Clinical studies have shown that the consumption of nuts may reduce the risk of cardiopathies and has anti-degenerative, antioxidant and nutrient action on the brain, because it reduces the concentration of LDL cholesterol and helps in maintaining a good elasticity of the blood vessels.
The leaves, collected at the beginning of the summer, contain a volatile oil, juglone (antibacterial and fungicidal), inosite, tannins, ellagic acid, gallic acid, ascorbic acid (that is, vitamn C).
In phytotherapy, the leaves (collected eliminating the petiole and dried in shade in aerated locations) and the buds, are used in the symptomatic treatment of the venous insufficiency, in the haemorrhoids symptomatology and in the minor diarrheal diseases.
For topical utilization, for preparations against the itching and the flaking dandruff of the scalp.
Preparations:
Anti-diarrheal infusion
Four spoons of fresh leaves, or two of dried ones, in one litre of cold water.
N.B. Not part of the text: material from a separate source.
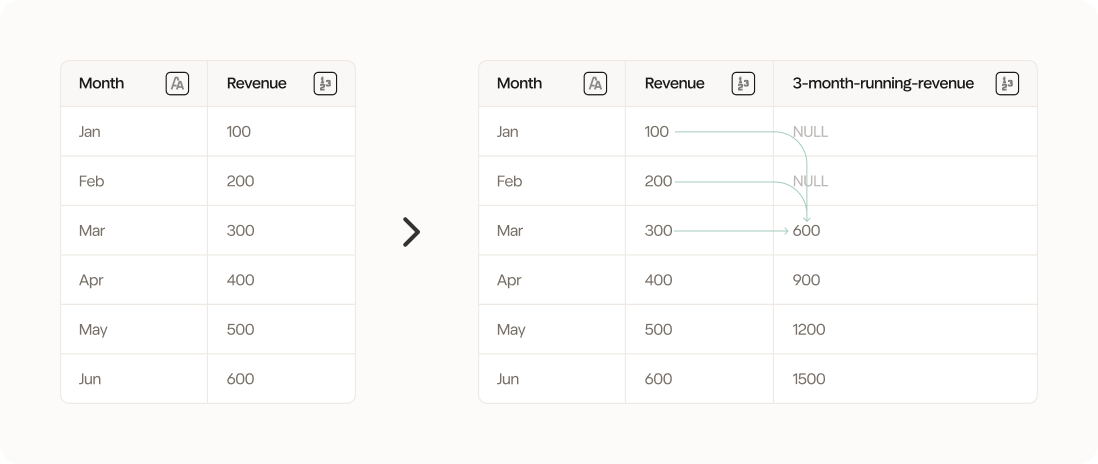Click the right chevron arrow between tables

point(411,232)
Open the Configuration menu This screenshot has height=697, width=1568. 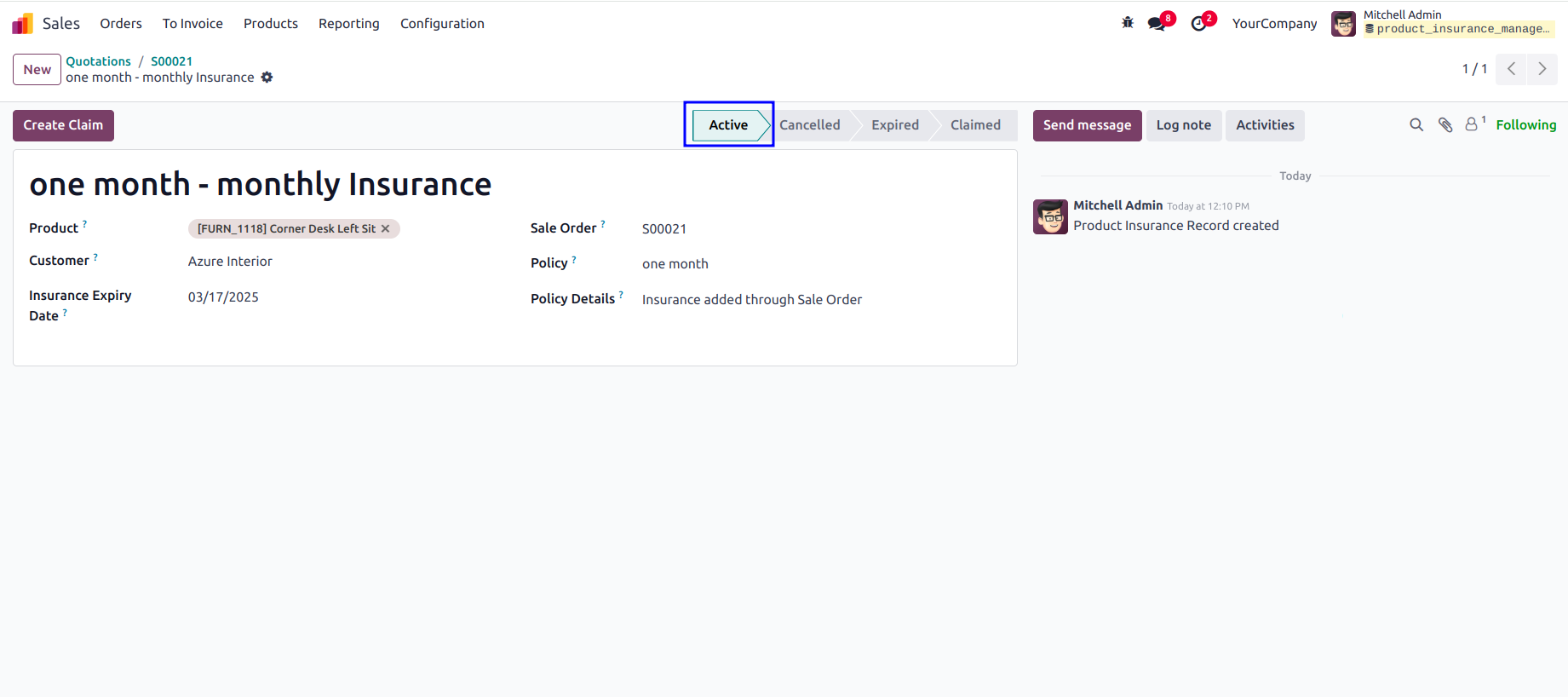coord(442,24)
Make boil over low heat for a quarter of an hour. Drink 4-5 glasses during the day adding lemon juice and some honey.
Gargling decoction
To boil 30 grams of dried leaves in one litre of water, strain squeezing the residual, filter, and leave to cool. To do a gargling each three hours.
Nocino, digestive and healthy liqueur
250 grams of nuts with green husk to be cut in four pieces and put in a resealable glass container with a blend of 350 grams of alimentary alcohol at 95° and 250 cl of water (or of dry white wine) to be exposed at the sun for 40 days, shaking every 3-4 days. After this, to add 2 grams of cinnamon bark, 10 seeds of fennel, 10 fresh petals of rose and 5 cloves. Then leave to rest for one week in the dark and filter with a fine gauze or tissue paper, add 150 grams of sugar, shaking until this has dissolved completely and put again in the dark where it must remain “seasoning” for one year.
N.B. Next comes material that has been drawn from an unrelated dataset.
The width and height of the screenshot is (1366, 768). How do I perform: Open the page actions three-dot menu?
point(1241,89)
Nocino liqueur: traditional Modenese recipe
Collect 33 nuts with soft green husk around the end of June (the tradition says they are to be collected on June 24th, St. John, by female hands and cut in four parts with a non metallic instrument in order to avoid the oxidation) and put the pieces obtained in a glass container or equipped with cover with 800-900 gram of sugar. Keep covered, after having periodically mixed, for two days; add then 1 litre of alimentary alcohol at 95°, 3 to 5 cloves according to the taste, a small piece of cinnamon and the yellow outer zest of half organic lemon. Leave the container in a sunny position for 60 days and mix 2-3 times per week. To filter accurately and bottle in dark glass, cork and keep in the cool and in the dark for at least two months before consuming.
Synonyms: Juglans regia var. pyriformis Lieb. (1850) ; Juglans regia L. var. intermedia (Jacques) C. DC. (1862); Juglans regia var. kamaonica C. DC. ex DC.(1864); Juglans regia subsp. fallax (Dode) Popov (1929); Juglans regia subsp. turcomanica Popov (1929); Juglans regia subsp. kamaonica (C. DC.) Mansf. (1959); Juglans regia L. subsp. sinensis (C.DC.) Ohle (1986).